Enclosure, Tulfarris, Co. Wicklow
Co. Wicklow |
Enclosures
In a marshy corner of a plantation near Blessington Reservoir, a low circular earthwork sits in quiet ambiguity.
It is roughly 32 metres across, its interior raised into a gentle dome about one and a half metres high, and ringed by a shallow ditch, an annular fosse, that measures three to four metres wide and only about 30 centimetres deep. That combination of domed centre and encircling ditch is the kind of profile that can belong to several different traditions, prehistoric, early medieval, post-medieval, or none of them in any functional sense.
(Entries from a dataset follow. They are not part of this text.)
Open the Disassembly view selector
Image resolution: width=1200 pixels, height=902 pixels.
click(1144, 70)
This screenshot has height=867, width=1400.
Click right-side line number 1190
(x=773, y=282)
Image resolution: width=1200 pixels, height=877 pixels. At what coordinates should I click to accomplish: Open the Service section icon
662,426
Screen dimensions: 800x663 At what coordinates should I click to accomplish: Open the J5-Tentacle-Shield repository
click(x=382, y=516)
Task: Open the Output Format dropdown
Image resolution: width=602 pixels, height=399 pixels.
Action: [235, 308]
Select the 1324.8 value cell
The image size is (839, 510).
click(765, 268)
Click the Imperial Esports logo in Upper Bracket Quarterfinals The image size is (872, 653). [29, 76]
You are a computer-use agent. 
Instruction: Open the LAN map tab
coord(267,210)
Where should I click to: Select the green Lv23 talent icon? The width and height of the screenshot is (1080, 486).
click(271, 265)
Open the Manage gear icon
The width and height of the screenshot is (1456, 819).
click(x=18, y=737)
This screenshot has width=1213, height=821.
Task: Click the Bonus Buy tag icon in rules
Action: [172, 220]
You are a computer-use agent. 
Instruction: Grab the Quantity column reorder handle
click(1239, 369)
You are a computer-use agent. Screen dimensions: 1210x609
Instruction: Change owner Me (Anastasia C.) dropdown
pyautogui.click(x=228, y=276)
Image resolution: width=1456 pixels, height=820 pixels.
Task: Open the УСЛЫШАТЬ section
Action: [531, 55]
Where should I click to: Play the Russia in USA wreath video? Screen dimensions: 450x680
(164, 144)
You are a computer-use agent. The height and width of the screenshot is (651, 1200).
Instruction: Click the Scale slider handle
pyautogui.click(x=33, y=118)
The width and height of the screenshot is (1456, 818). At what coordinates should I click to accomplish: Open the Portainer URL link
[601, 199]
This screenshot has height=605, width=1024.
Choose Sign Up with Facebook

The structure has never been firmly pinned down.
What complicates matters is a single tantalising detail from the cartographic record. The enclosure was already present, and already considered worth marking, when the Ordnance Survey produced its six-inch map of the area in 1838. The surveyors used hachures, the short radiating lines that indicate a raised or sloped earthwork, to capture its outline. That notation tells us the feature was legible as a physical form nearly two centuries ago, but it tells us nothing about who made it or why. One possibility entertained by those who have looked at it is that it may simply be a designed landscape feature, the kind of ornamental earthwork that estate owners occasionally introduced into their grounds during the eighteenth or early nineteenth century. Tulfarris, sitting close to the margins of what is now the Blessington Reservoir, was estate land, and a decorative mound or viewing platform placed within a planted woodland would not have been unusual in that period and context. But that reading remains speculative, and the structure carries no documentation to settle the question either way.